Le imprese italiane in Russia: fare chiarezza sulle sanzioni

Preoccupazione e ansia. Sono i sentimenti che attraversano la comunità imprenditoriale italiana in Russia dopo la nazionalizzazione temporanea di Ariston Thermo, passata sotto la gestione di Gazprom. Pochi imprenditori hanno voglia di parlare, ma a microfoni spenti molti si lasciano andare a riflessioni e in alcuni casi a veri e propri sfoghi sulla gestione dei rapporti con la Russia.

«Le spinte per uscire dalla Russia sono state forti», dice Vittorio Torrembini, presidente di Gim-Unimpresa, da 35 anni a Mosca come rappresentante di aziende italiane, uno dei pochi che parla apertamente. «Eppure – continua – le aziende che se ne sono andate sono poche, quelle che non avevano scelta, le imprese dell’oil and gas e dell’automotive, per esempio. Le altre, pur tra mille difficoltà, sono rimaste».

Secondo il datebase dell’Università di Yale, aggiornato a ieri, su 1.028 grandi imprese che hanno lasciato la Russia dall’inizio del conflitto, le italiane sono l’1,4%, una decina (Generali, Autogrill, Enel, Eni, Iveco). Le statunitensi sono circa 320, le britanniche un centinaio, le tedesche circa ottanta e le francesi una quarantina. Alcune imprese italiane stanno prendendo tempo per valutare la situazione (Barilla, Campari, DeLonghi, Geox, Armani, Intesa Sanpaolo, Maire Tecnimont, Menarini, Saipem), altre hanno ridotto l’attività (Ferrero, Indesit, Luxottica, Pirelli, Valentino) o sospeso gli investimenti (Diadora, Ferragamo, Ferrari, Leonardo, Monclair, Prada, Yoox, Zegna). Ma l’esodo dei grandi gruppi non c’è stato. Anzi, sempre secondo Yale, alcune aziende, tra cui proprio Ariston Thermo, avevano continuato l’attività (trBenetton, Boggi, Buzzi, Calzedonia, Cremonini, De Cecco, Diesel, Fenzi, Fondital, Perfetti, Unicredit, tra gli altri).

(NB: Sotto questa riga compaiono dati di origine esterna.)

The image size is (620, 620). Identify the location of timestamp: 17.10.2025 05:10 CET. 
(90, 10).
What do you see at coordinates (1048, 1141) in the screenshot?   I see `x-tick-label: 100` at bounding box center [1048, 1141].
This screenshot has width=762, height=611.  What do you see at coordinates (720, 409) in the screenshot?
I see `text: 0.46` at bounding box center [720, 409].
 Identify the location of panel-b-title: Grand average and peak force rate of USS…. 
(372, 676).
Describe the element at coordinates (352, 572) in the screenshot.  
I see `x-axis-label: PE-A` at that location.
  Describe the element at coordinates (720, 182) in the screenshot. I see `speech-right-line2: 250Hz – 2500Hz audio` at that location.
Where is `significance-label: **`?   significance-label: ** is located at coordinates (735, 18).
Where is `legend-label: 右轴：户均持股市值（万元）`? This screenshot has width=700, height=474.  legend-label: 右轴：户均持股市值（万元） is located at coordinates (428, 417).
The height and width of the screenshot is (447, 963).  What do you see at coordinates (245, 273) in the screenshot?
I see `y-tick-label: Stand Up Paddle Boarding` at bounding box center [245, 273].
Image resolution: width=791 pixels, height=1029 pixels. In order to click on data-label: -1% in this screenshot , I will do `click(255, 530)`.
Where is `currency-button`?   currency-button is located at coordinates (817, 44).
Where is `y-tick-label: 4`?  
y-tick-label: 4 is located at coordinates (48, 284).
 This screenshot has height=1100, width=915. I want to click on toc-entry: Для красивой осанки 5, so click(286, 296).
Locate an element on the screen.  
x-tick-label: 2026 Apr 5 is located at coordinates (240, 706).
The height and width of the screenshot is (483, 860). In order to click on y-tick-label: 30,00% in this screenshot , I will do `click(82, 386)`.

L’atteggiamento degli italiani, è il ragionamento che fanno molti imprenditori, è stato cauto. Per questo la nazionalizzazione di Ariston viene vissuta come un avvertimento. Torrembini parla di un segnale in vista del G7 a guida italiana. «Sul tavolo ci sarà la richiesta Usa di confiscare i beni russi all’estero. Ma gli asset russi negli Usa valgono circa sei miliardi, mentre quelli in Europa 280. Con Ariston, Putin lancia un segnale all’Italia sullo stesso terreno delle confische».

Le aziende italiane in Russia sono circa 350 (erano 450 circa prima del conflitto) di cui un centinaio hanno attività produttive. Fuori dai denti, gli imprenditori fanno notare che Roma, a volte, è sembrata più realista del re. Invece di congelare i beni degli oligarchi, dice un imprenditore, l’Italia li ha sequestrati. Sono state fatte delle azioni al limite del provocatorio, come la revoca delle onorificenze conferite ai cittadini russi, mentre Macron si è ben guardato dal togliere la Legion d’onore a Putin.